«È necessario rinforzare la comunicazione e fare capire esattamente cosa stiamo facendo, perché anche questa è nostra responsabilità». Parola di Giuseppe Sala, commissario unico per Expo 2015. La nota ha fatto seguito agli scandali che hanno investito Infrastrutture lombarde, il braccio operativo dell’organizzazione. Ma, oltre a essere anche una risposta alle perplessità che ha suscitato la prima campagna istituzionale targata Expo (on air dal 22 dicembre 2013), in cui si mostra un’Italia unita dalle tavole imbandite, è prima di ogni altra cosa il segnale che è cominciato il conto alla rovescia: manca un anno all’inizio della kermesse e serve più chiarezza sull’immagine della manifestazione. Sia agli occhi del Paese sia a quelli del mondo.
La sfida? Comunicare attraverso il web e i social network un evento che si è deciso di dedicare a un tema delicato, quello della nutrizione, riuscendo a declinarlo su piattaforme diverse, in alcuni casi estremamente diverse da quelle su cui gli utenti occidentali sono abituati a condividere e dialogare: in Cina Google si dice Baidu, Twitter è Sina Weibo e Facebook Renren.
Chi si aggiudicherà il budget da sei milioni di euro per la comunicazione dovrà prima di tutto capire qual è l’attuale “reputation” on e off line di Expo 2015, a partire dall’Italia. Le due principali analisi di web reputation disponibili risalgono al 2012 e sono a cura di Blogmeter e Reputation Manager. Già all’epoca si denotavano alcune discrepanze rispetto al significato della kermesse. Blogmeter riscontrava una scarsa percezione generale dell’evento da parte degli utenti, i quali lo consideravano in alcuni casi alla stregua di un “buco nero” che ai grandi investimenti non avrebbe fatto corrispondere un ritorno in termini di immagine, indotto e occupazione.
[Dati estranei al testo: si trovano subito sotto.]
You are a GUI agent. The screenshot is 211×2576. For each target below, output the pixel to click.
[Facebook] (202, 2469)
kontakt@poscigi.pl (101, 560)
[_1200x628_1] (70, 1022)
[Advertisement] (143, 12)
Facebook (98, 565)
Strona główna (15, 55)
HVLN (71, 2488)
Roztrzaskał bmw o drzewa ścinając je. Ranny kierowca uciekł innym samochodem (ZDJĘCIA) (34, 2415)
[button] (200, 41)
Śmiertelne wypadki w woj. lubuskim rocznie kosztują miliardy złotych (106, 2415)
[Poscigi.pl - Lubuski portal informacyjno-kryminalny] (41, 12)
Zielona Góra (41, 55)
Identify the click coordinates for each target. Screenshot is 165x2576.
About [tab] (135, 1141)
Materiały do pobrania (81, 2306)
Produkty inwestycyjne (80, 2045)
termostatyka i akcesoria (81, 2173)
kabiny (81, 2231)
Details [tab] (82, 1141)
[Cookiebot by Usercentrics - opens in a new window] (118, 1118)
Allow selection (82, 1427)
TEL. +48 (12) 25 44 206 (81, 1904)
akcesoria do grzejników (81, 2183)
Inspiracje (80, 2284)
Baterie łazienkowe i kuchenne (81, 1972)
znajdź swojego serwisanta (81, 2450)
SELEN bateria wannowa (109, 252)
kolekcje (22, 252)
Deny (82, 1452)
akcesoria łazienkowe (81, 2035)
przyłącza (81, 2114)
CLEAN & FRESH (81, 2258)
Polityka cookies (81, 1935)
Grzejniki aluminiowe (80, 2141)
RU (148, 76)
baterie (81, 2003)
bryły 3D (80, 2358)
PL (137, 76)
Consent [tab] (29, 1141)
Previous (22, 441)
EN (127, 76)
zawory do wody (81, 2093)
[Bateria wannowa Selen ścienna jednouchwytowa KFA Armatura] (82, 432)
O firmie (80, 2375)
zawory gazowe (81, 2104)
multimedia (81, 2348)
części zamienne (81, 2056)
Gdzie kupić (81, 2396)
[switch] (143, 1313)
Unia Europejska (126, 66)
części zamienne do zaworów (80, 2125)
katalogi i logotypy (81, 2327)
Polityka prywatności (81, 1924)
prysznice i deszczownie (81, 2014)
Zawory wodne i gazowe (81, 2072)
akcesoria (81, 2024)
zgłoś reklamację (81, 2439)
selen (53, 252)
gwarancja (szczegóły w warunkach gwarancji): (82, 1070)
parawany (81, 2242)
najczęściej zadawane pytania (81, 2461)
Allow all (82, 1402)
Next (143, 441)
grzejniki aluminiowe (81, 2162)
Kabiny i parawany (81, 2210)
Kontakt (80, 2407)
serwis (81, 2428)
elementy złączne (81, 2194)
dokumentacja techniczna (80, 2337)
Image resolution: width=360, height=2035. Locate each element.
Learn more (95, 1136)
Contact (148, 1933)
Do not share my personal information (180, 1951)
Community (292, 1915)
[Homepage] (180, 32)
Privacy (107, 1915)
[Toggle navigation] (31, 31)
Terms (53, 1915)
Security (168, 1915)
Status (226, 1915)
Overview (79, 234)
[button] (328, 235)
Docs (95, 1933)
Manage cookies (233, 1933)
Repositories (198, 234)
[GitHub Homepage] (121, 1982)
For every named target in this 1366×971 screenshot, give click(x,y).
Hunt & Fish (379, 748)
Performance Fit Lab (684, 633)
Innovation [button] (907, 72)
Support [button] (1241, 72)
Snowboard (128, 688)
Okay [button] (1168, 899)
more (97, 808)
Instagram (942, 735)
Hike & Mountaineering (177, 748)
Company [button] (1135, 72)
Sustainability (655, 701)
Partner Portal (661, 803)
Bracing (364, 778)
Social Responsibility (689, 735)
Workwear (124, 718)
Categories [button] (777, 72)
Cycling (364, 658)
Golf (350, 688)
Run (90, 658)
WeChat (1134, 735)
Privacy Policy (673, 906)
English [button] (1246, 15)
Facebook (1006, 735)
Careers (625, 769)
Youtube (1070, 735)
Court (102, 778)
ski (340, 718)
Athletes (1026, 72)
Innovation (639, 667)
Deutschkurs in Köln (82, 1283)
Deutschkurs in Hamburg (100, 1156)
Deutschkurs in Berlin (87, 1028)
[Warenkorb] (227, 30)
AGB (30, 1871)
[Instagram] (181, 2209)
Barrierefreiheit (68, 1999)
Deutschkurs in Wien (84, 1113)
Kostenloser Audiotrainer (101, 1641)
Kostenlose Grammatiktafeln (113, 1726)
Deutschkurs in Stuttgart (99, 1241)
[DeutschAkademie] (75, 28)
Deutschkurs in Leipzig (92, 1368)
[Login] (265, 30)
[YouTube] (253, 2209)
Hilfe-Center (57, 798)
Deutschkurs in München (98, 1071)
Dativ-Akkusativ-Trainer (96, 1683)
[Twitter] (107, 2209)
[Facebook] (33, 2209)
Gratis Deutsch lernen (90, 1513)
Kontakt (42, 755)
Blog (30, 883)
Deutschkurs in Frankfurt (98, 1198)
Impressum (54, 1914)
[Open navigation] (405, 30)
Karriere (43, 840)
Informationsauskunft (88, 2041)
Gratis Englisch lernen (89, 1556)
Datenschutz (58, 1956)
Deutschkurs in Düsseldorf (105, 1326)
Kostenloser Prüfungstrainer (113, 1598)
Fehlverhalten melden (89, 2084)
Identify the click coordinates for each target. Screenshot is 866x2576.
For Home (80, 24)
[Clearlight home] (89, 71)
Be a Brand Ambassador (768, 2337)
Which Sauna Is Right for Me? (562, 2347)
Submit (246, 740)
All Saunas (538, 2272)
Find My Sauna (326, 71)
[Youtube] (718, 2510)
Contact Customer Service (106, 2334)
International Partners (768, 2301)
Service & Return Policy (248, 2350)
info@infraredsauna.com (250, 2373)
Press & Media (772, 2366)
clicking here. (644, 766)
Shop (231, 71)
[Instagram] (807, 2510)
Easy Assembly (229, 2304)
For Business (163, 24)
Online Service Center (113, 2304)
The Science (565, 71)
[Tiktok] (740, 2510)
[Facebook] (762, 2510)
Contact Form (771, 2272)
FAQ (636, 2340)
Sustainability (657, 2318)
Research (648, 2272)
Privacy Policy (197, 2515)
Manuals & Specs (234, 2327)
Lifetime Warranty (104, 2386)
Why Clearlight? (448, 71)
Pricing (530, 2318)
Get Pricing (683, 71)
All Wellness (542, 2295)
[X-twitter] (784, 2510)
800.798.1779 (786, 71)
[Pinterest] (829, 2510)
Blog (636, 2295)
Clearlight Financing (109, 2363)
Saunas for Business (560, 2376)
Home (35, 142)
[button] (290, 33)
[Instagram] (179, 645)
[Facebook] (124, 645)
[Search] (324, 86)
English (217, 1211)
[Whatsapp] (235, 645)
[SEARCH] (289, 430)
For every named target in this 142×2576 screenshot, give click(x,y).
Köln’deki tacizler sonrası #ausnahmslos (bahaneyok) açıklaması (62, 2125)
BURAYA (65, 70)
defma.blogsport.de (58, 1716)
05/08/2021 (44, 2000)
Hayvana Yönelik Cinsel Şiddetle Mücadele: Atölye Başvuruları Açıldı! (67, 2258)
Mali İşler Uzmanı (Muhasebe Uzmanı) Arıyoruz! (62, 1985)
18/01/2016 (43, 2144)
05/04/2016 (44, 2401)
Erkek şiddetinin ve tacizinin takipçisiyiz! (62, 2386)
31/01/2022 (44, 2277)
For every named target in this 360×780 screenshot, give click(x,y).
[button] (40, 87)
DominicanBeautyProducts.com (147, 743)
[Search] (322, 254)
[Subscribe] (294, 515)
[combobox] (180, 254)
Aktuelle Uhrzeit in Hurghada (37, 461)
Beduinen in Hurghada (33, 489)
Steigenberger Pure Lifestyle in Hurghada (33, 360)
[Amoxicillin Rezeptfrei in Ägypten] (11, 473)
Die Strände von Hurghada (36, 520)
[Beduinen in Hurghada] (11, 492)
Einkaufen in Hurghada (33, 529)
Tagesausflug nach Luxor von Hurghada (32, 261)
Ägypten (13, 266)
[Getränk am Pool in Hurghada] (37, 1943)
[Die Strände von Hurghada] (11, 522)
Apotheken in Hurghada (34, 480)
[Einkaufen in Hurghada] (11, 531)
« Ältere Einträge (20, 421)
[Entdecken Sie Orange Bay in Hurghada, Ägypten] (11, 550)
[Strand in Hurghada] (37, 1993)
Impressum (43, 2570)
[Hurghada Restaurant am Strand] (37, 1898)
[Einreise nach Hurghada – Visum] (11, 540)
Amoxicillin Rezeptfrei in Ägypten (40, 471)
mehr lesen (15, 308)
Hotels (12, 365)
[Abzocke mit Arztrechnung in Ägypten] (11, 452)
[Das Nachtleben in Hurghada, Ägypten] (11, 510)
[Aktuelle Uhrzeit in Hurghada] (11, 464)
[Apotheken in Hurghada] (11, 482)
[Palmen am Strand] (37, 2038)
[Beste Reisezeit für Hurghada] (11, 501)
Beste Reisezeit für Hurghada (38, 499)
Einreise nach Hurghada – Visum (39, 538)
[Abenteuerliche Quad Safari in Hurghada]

Ma secondo Reputation Manager solo il 30% delle conversazioni risultava davvero negativo. Quello della nutrizione era l’argomento più discusso, ma si trattava di contenuti istituzionali per quasi il 70% dei casi, e non di interventi personali, presenti invece con più forza emotiva su altri due temi: quello degli appalti (il più criticato), e la capacità dell’evento di creare sviluppo (visto più favorevolmente). “Pochi i commenti personali davvero interessanti sul leitmotiv dell’Expo 2015, l’alimentazione sostenibile”, sottolineava all’epoca Andrea Barchiesi, ad di Reputation Manager. “Dell’Expo si è sempre presentato soprattutto il packaging, meno il focus effettivo”, dice oggi l’analista al Corriere delle Comunicazioni. “Nelle ultime settimane le informazioni veicolate dalla stampa non sono state bilanciate da iniziative di comunicazione diretta”.
Che la percezione dell’evento non sia univoca lo conferma l’indagine Ipsos in collaborazione con GroupM di fine marzo: da una parte la ricerca (campione di mille italiani tra i 15 e i 65 anni e 200 aziende), mostra che molti cittadini pensano all’Expo come a un’opportunità per rilanciare non solo la città di Milano (33%) ma anche l’intero Paese (52%). Solo l’8% pensa che l’evento sarà un flop. Dall’altra, il 42% delle aziende non si azzarda a fare previsioni o ritiene che il successo non sarà quello previsto. Il 55% delle imprese pensa che la manifestazione funzionerà, ma solo il 9% immagina sia un volano per il proprio business. Ipsos ha annunciato che per il prossimo anno le rilevazioni saranno mensili, mentre in estate uscirà una nuova analisi reputazionale curata da Barchiesi che, promette, realizzerà anche un reportage durante l’evento sondando le discussioni online pure nei principali Paesi partecipanti.
Come fare perché i prossimi risultati siano più netti? “Bisogna scegliere valori più comuni e più semplici di quelli che interessano agli addetti ai lavori, e veicolarli sul Web”, dice il numero uno di Reputation manager. “Quali? L’Expo come orgoglio per il Paese, vetrina che rappresenti la voglia di rialzarsi, la reazione alla crisi attraverso le nostre eccellenze. L’agroalimentare è una di queste, ma se si collegano le immagini giuste dell’Italia sarà una grande chance di promozione anche nei confronti dei mercati internazionali”. All’estero secondo Barchiesi è necessario impostare un’azione massiva declinata sui Paesi più importanti, sfruttando motori di ricerca e community locali. “Ma soprattutto oltreconfine, più che essere usati per somministrare notizie, i social network dovranno traghettare l’utente verso nodi con la disponibilità di approfondimenti. Se grazie al Web riusciamo ad associare all’Expo luoghi, esperienze e icone l’evento seminerà il desiderio dell’Italia nel mondo”.